Aim of the task
Line count for "icon": say how many lines of the data contain it, with no other text.

☆ ☆ ☆ ☆ ☆

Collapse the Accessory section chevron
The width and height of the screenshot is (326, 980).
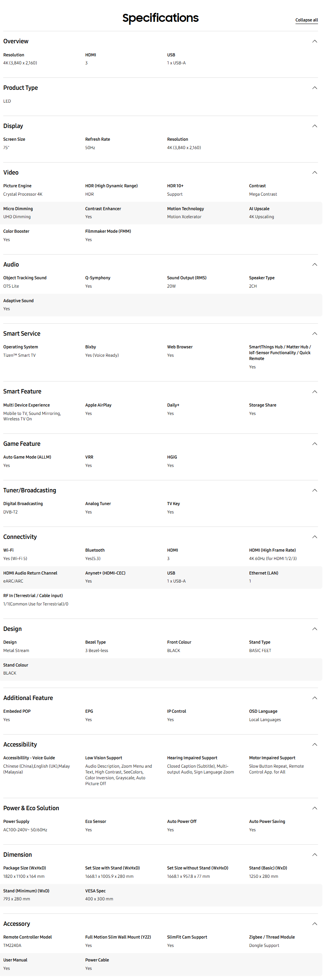click(x=314, y=924)
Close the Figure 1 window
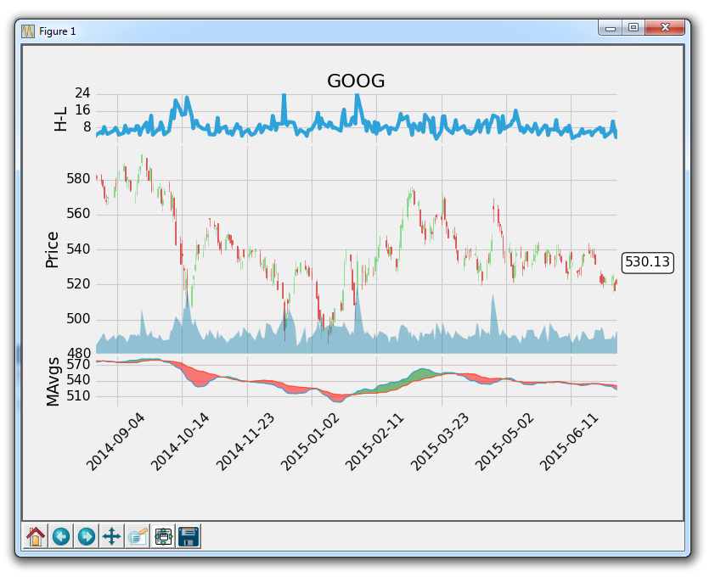 665,27
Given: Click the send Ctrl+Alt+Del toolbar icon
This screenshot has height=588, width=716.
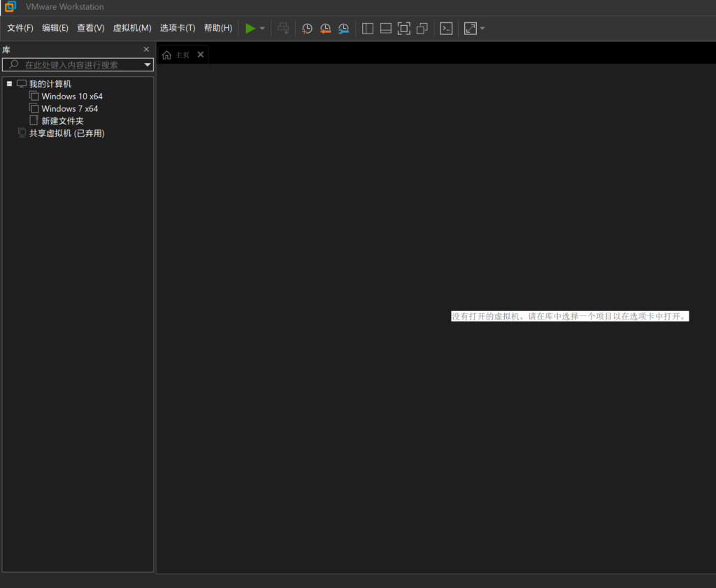Looking at the screenshot, I should click(x=283, y=29).
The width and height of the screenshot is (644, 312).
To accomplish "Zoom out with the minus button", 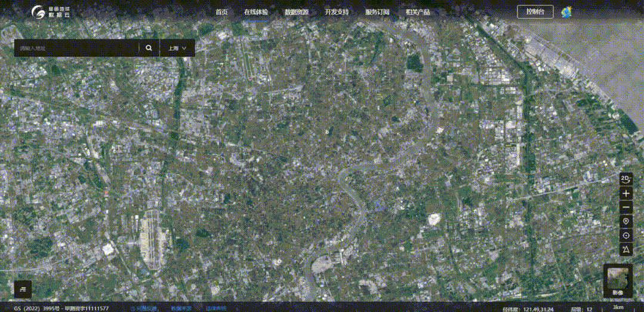I will (625, 208).
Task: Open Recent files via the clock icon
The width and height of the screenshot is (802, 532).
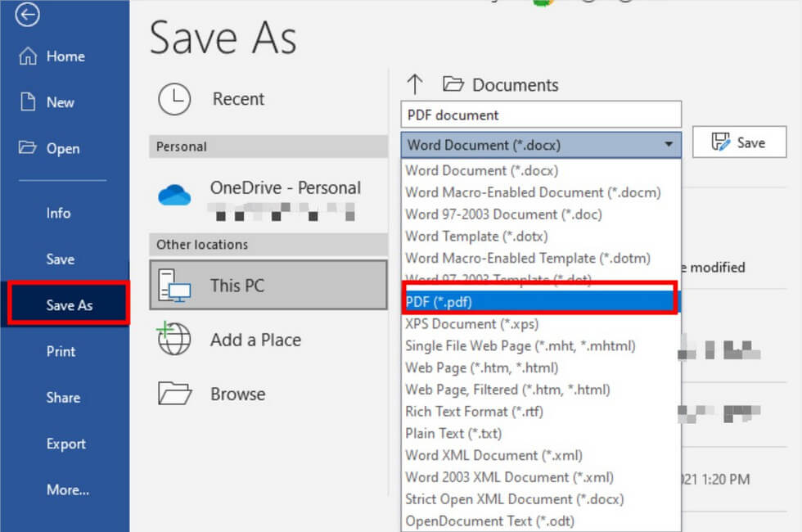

☆ ☆ ☆ ☆ ☆

Solution
2